Corno Viajante Parte 1

Um conto erótico de Comedor
Categoria: Heterossexual
Contém 652 palavras
Data: 22/04/2026 14:54:12

​Ele 34 ela 29 História Real. Parte 1

A história começa com um corno viajante que, por conta do trabalho, passava mais tempo fora do que em casa. Ele achava que deixava tudo em ordem, mas não contava com o fogo da esposa — uma mulher magrinha, de bunda grande e deliciosa, que não escondia de ninguém o quanto era safada.

​Um dia, ela colocou os olhos em você. Foi o sorriso que a pegou de jeito. Sem perder tempo, ela usou a cara de pau de uma verdadeira biscate: rastreou suas redes sociais e mandou o primeiro "Oi". A conversinha começou mansa, com elogios, mas logo o jogo virou. Ela dizia que, por ser casada, "não podia", mas logo emendava o quanto estava morrendo de vontade. O marido estava longe, e a carência dela já tinha virado um tesão acumulado que não cabia mais no peito.​A gente começou naquela conversinha de "gostei de você", mas ela sempre vinha com aquele papo de: "Ai, não posso, sou casada...". Só que, ao mesmo tempo, confessava que estava morrendo de vontade. No dia seguinte, ela veio com a cartada final: disse que tinha sonhado comigo indo na casa dela e me fez o convite real. Me passou o endereço, deu o serviço completo da casa e avisou: "O portão vai estar aberto".

​A Chegada

​Eu me troquei, caprichoei no perfume e fui. Quando cheguei lá, o portão estava mesmo só encostado. Entrei e já dei de cara com ela. Que visão! Ela estava com uma blusinha folgada, completamente sem sutiã, com os bicos do peito apontados e marcando tudo no tecido. O shortinho era tão curto que a bunda ficava de fora, e eu já conseguia ver o detalhe da calcinha de renda.

​Começamos a conversar, mas o clima estava elétrico. Não demorou nada e rolou o primeiro beijo. Enquanto a gente se pegava, eu enfiei a mão na b***** dela por cima do short. Foi instantâneo: ela começou a melar a calcinha inteira, a ponto de o tesão transparecer no tecido do short. Ela já começou a gemer ali mesmo, um amasso forte, eu sentindo aquela bunda gostosa e apertando os peitos dela.

​A Revelação

​O tesão estava tão alto que eu peguei a mão dela e levei direto no meu pau. Na hora que ela apertou e sentiu o volume, ela pirou. "Nossa, que grossura...", ela disse, com os olhos brilhando. Eu perguntei se ela queria ver e ela nem hesitou: "Quero!".

​Eu abri o short, baixei a cueca e meu pau de 18 cm saltou para fora. A cabeça estava toda coberta pela pele, e ela mesma fez questão de puxar para trás, olhando para aquela cabeça roxa e pulsante com uma fome que eu nunca tinha visto.

​— "Ah, que delícia...", ela sussurrou, passando a língua nos lábios.

​O Dono da Casa

​Ali eu tomei conta. Olhei para ela e mandei a real:

— "Olha o que esse corno perdeu viajando... deixou uma p*** dessas aqui sozinha precisando de um homem de verdade."

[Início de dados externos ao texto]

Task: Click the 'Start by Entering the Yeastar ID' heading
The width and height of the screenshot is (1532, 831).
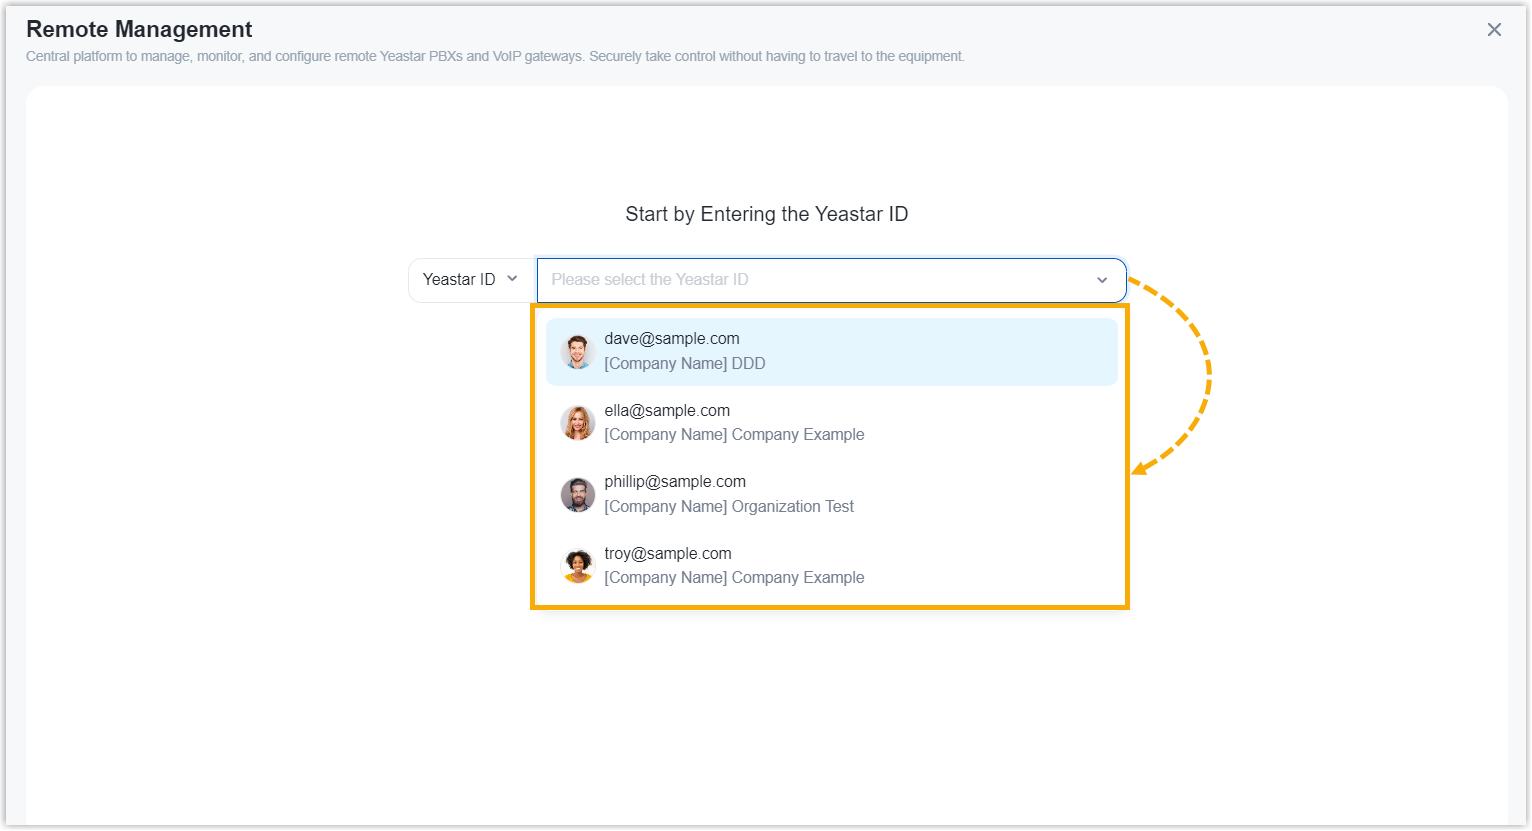Action: pos(766,214)
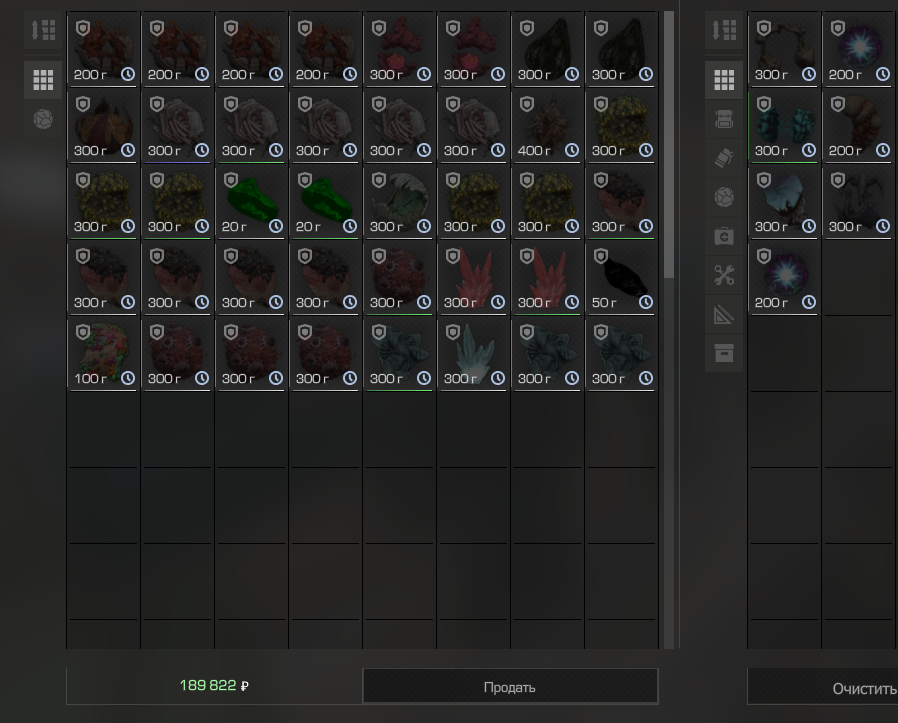
Task: Select the grid view icon in the left sidebar
Action: (43, 79)
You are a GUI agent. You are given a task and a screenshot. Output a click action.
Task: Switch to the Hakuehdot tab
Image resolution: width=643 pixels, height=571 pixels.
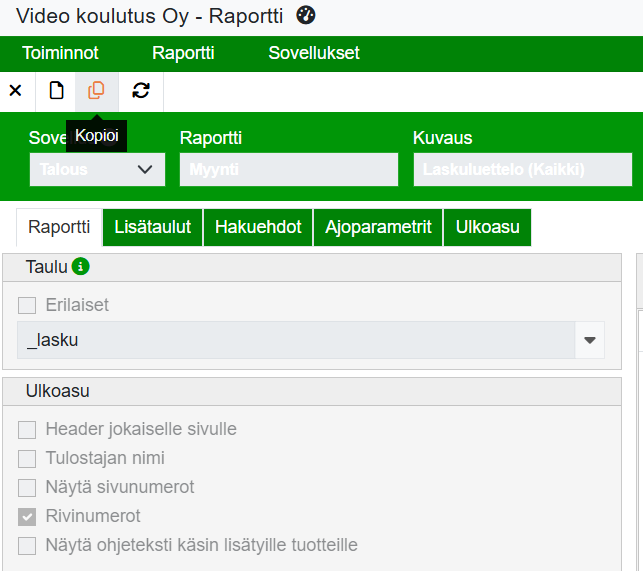(258, 227)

​Eu a peguei com força e ela se entregou total. Quando eu entrei com tudo, preenchendo aquela b***** molhada com meus 18 cm, ela grudou no meu pescoço e gritou:

— "Ai, meu homem! É assim que eu queria! Me arromba com esse pau grosso!"

​Eu martelava com vontade, sentindo a b***** dela pulsar e apertar meu pau a cada estocada. O som dos nossos corpos batendo ecoava pela sala do viajante. Ela estava louca, se contorcendo toda, até que travou as pernas na minha cintura e começou a berrar:

— "Estou gozando! Meu Deus, goza em mim, meu homem! Goza tudo dentro da sua cadela!"

​Eu não aguentei. Senti aquele calor subir e descarreguei tudo lá dentro, sentindo ela tremer inteira enquanto eu marcava o meu território naquela casa. O marido podia estar em qualquer lugar do mundo, mas naquela noite, quem mandava na mulher dele era eu. Historia real.